Umesh is trying to intubate someone, and Rehan and I are helping him. The dream starts in the middle of the intubation while he is undertaking laryngoscopy. Rehan holds in his hands a variety of gadgets and he doesn't seem to have anywhere to put them down.

Umesh finishes intubating the patient with a bougie and Rehan asks me to listen for air entry. I hear none and listen over the stomach, where there is a disturbing gurgle as he bags the patient. I tell him that he has intubated the oesophagus and he swears before taking out the tube.

We bag the patient and time passes extraordinarily slowly, just as it does in real life. With his second attempt, the exact same thing happens: scope - bougie - tube - oesophagus.

Rehan gets frustrated and tells Umesh he should take over, or else they should get someone else to come and do the intubation. Umesh is angry at Rehan and starts shouting at him to be quiet. Much like in real life, being such non-confrontational people as we are, we allow Umesh to have a third attempt. By this time I feel highly wired and like I'm about to explode.

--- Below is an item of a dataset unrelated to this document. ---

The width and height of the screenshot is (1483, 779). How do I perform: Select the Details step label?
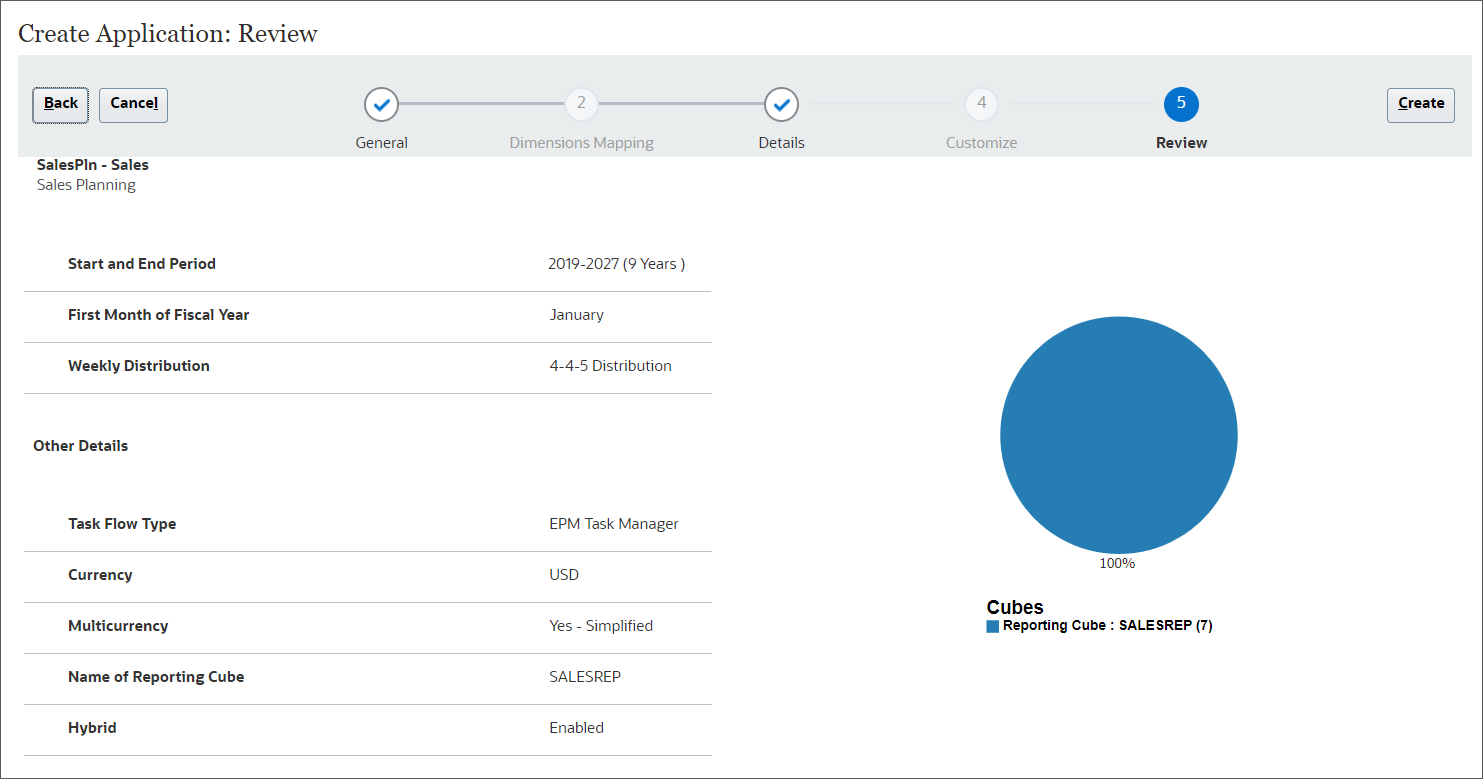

He intubates the man for the third time, and as I look at the chest it appears to be moving somewhat better than the previous two attempts. I pick up the stethoscope and listen to the man's chest. Instead of hearing noises, I suddenly get a visual image as if I'm looking down a microscope - and the stethoscope appears to have turned into a microscope. I see red cells with trophoblastic ring forms, characteristic of falciparum malaria.